SELECTED TEXT ->

For the feminist writer Laura Bogue Luffman (‘Una’) on the other hand Sophie represented self-determination and the control and autonomy women could achieve for themselves through work. Most importantly Sophie attained her independence by capitalising on essentially feminine, domestic skills. Sophie’s story fitted with the feminist idealism and national pride of the early years of the twentieth century.

The first wave of Australian feminists have been characterised as exponents of ‘expediency feminism’ that is they did not challenge the status quo, espousing ‘only a limited and practical critique of the inflexible division of the spheres by sex’. While they believed that women had an equal right to the franchise they also believed in traditional family values and few had any problem reconciling a woman’s right to individual fulfillment with an entrenched belief in the importance of the domestic sphere. [18] Luffman for example believed that ‘every home is a mint for coming character’ and argued for raising the status of domestic work so that it would no longer be regarded as ‘ungenteel’.[19] Sophie herself strongly supported female suffrage while not losing sight of traditional family values. In the introduction to The Art Of Canning she states she wished to inspire the readers of her book to regard the industry of the home ‘as one demanding and deserving intelligent interest’.

DATA ROWS ->
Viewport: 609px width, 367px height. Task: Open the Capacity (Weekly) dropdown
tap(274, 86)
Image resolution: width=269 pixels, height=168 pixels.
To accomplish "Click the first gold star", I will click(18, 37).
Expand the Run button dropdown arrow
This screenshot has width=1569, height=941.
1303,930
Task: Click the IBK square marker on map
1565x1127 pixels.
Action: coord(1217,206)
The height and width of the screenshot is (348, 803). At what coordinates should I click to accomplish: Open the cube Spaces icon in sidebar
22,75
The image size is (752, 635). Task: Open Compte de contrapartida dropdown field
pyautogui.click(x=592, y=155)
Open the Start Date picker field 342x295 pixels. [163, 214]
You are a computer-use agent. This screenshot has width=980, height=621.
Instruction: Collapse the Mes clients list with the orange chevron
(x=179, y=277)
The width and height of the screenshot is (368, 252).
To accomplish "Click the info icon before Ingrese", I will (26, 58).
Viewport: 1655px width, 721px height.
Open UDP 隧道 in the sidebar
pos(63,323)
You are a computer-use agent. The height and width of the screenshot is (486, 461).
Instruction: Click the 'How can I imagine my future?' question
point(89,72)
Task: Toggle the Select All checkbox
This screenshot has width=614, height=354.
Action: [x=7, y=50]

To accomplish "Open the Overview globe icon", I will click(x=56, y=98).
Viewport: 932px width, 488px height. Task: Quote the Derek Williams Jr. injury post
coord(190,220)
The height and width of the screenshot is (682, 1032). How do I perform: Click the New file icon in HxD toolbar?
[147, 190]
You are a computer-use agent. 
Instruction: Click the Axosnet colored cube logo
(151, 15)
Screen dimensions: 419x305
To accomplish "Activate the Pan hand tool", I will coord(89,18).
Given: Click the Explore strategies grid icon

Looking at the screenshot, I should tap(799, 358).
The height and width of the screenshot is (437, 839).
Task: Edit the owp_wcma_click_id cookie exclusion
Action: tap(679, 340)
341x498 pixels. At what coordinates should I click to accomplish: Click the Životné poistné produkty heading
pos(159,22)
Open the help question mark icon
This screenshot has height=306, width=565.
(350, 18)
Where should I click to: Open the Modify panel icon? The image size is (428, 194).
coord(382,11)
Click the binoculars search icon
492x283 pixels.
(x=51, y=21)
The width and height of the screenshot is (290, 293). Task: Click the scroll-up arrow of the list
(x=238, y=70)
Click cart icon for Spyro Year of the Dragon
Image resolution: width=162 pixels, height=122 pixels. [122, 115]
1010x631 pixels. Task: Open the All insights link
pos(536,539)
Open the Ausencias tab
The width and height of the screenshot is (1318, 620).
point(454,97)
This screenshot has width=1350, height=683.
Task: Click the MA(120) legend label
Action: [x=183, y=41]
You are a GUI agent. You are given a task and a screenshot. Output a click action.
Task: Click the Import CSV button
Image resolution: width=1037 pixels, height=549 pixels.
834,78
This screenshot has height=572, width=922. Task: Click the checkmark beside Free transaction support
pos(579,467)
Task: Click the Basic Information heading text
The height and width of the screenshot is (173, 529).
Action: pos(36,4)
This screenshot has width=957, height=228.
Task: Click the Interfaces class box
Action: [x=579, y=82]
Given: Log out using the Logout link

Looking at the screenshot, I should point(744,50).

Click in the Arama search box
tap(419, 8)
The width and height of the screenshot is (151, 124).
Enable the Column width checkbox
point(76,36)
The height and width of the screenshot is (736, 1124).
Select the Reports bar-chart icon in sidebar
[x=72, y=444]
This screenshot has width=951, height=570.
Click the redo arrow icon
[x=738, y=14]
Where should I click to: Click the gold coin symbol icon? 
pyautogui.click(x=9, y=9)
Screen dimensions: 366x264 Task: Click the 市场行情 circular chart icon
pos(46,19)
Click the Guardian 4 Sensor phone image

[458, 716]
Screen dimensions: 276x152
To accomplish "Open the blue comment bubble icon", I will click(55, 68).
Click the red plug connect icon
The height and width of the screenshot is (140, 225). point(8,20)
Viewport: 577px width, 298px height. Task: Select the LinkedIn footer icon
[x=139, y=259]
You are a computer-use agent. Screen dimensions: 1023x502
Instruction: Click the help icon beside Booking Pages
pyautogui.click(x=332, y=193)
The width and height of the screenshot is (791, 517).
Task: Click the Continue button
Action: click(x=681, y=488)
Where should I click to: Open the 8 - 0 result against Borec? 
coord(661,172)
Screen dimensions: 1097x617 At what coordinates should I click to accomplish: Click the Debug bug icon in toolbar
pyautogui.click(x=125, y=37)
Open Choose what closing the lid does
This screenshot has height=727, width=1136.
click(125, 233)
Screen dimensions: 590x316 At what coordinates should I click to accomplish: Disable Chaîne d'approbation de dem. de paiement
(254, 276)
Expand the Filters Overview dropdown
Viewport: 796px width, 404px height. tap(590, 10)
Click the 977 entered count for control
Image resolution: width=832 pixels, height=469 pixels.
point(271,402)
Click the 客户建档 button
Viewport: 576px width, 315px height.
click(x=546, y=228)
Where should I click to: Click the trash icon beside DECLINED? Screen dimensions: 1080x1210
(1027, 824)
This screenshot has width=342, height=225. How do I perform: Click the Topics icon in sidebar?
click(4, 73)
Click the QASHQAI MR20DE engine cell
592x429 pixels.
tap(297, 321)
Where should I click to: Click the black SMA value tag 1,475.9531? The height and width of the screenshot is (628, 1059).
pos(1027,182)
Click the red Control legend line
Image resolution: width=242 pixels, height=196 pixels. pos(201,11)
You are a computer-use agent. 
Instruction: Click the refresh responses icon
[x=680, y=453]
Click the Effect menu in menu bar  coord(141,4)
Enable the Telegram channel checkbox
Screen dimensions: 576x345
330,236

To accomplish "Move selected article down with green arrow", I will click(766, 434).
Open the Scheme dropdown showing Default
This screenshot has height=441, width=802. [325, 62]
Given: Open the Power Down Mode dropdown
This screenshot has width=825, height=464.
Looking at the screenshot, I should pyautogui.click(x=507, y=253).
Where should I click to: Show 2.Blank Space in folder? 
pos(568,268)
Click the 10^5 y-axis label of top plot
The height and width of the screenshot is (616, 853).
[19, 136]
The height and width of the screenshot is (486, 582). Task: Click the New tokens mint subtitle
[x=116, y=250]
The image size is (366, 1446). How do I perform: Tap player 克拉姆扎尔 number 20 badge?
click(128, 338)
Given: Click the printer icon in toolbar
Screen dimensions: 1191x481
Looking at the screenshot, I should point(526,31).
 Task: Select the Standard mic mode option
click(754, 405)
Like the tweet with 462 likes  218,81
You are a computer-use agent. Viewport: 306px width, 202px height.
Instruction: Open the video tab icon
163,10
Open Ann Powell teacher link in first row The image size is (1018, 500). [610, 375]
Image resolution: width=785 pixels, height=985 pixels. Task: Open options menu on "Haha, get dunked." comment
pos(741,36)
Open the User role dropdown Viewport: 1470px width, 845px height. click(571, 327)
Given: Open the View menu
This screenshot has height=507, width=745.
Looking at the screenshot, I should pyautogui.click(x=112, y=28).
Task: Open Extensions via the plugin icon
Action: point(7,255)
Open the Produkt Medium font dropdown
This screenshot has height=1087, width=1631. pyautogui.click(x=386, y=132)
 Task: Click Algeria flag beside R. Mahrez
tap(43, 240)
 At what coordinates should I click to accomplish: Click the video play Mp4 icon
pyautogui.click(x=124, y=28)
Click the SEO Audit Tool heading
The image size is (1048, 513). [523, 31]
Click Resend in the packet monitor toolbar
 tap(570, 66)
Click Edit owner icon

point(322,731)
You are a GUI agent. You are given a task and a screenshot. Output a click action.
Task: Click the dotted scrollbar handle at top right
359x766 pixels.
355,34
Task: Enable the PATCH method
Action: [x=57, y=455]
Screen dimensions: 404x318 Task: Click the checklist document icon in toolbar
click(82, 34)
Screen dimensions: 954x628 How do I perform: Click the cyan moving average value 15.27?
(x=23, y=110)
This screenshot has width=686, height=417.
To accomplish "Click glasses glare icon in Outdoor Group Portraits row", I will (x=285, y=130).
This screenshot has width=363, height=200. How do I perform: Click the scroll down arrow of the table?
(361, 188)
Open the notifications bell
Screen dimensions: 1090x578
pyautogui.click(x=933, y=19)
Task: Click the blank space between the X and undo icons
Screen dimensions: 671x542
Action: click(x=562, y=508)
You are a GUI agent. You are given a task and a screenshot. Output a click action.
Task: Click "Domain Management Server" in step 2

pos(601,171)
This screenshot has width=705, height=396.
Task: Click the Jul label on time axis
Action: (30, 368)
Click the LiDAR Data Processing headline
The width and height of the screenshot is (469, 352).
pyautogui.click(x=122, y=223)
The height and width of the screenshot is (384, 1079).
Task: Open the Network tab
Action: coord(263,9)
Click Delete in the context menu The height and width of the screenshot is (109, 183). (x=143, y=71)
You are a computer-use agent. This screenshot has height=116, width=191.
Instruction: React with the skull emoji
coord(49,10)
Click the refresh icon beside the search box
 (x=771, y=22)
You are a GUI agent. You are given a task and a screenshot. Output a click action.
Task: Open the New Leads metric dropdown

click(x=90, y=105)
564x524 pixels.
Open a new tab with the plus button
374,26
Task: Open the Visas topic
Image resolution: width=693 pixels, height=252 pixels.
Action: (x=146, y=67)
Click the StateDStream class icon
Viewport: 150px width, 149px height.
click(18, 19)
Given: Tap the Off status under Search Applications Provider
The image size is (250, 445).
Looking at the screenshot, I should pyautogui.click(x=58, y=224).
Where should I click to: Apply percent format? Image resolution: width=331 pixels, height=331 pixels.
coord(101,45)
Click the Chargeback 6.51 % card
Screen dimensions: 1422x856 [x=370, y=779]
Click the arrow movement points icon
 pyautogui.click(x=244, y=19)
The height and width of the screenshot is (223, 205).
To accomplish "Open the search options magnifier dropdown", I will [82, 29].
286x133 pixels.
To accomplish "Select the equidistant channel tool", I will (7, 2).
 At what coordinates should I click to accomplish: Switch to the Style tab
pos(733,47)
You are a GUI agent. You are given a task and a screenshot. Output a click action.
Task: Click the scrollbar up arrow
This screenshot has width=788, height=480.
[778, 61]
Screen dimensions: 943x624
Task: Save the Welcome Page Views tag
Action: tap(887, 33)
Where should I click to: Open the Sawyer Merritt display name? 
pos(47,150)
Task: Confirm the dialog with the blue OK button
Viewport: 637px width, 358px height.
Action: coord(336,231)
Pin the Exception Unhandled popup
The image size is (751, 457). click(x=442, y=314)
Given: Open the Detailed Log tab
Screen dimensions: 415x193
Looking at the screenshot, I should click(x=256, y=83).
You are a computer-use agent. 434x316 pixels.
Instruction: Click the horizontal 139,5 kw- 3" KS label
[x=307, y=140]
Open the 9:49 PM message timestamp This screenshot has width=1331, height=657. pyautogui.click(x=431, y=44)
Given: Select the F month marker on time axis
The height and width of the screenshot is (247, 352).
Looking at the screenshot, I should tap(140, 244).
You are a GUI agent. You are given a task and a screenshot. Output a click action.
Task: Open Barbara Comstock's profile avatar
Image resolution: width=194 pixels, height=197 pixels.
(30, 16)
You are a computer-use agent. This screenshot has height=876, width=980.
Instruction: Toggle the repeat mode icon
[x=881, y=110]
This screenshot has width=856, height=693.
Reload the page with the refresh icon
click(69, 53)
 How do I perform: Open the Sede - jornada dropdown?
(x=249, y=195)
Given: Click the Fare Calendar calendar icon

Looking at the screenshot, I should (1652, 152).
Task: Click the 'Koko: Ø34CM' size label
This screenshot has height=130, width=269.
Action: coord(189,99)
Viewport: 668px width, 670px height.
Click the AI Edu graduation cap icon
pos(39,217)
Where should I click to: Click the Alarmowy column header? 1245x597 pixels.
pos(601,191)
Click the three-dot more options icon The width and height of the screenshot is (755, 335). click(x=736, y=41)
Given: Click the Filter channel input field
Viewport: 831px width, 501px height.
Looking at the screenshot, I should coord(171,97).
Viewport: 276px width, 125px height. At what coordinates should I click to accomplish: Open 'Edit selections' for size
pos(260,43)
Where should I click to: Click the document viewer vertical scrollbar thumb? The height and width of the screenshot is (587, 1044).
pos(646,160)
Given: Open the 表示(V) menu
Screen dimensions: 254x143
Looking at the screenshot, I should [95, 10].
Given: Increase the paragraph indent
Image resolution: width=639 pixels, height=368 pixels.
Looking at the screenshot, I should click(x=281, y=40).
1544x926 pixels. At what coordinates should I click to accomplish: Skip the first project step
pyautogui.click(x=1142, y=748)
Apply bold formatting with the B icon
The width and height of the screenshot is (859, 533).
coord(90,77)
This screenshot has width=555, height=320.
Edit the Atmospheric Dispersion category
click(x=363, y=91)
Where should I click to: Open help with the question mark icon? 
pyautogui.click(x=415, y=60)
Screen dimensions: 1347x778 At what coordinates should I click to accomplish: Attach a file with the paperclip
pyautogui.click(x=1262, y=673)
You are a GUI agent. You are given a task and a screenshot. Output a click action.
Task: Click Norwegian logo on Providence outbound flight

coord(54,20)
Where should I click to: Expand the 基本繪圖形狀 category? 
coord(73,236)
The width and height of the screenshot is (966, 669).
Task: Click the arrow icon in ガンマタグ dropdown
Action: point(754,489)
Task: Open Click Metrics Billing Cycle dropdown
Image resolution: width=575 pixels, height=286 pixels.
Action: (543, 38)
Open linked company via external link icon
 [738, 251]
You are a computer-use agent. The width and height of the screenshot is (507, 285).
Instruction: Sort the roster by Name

TASK A -> Summarize the passage on Sophie and early Australian feminism in two sentences.
TASK B -> From the passage on Sophie and early Australian feminism, output the part that opens with the words containing "For the feminist" and closes with "the twentieth century.", copied exactly.
TASK C ->
Decide whether each statement agrees with the passage on Sophie and early Australian feminism. Answer yes or no for each, quoting the words of the passage that settle it.
(i) Luffman argued that domestic work should be given higher status.
(ii) Sophie opposed female suffrage.
(iii) The first wave of Australian feminists challenged the status quo.

WRITTEN ANSWER A -> For the feminist writer Laura Bogue Luffman, Sophie represented the self-determination and autonomy women could achieve through work, having gained her independence by capitalising on feminine, domestic skills. The first wave of Australian feminists, characterised as exponents of "expediency feminism," believed in women's equal right to the franchise while keeping traditional family values and the importance of the domestic sphere, a position Luffman shared and that Sophie reflected in strongly supporting female suffrage.

WRITTEN ANSWER B ->
For the feminist writer Laura Bogue Luffman (‘Una’) on the other hand Sophie represented self-determination and the control and autonomy women could achieve for themselves through work. Most importantly Sophie attained her independence by capitalising on essentially feminine, domestic skills. Sophie’s story fitted with the feminist idealism and national pride of the early years of the twentieth century.

WRITTEN ANSWER C ->
(i) Yes: "argued for raising the status of domestic work so that it would no longer be regarded as ‘ungenteel’"
(ii) No: "Sophie herself strongly supported female suffrage"
(iii) No: "they did not challenge the status quo"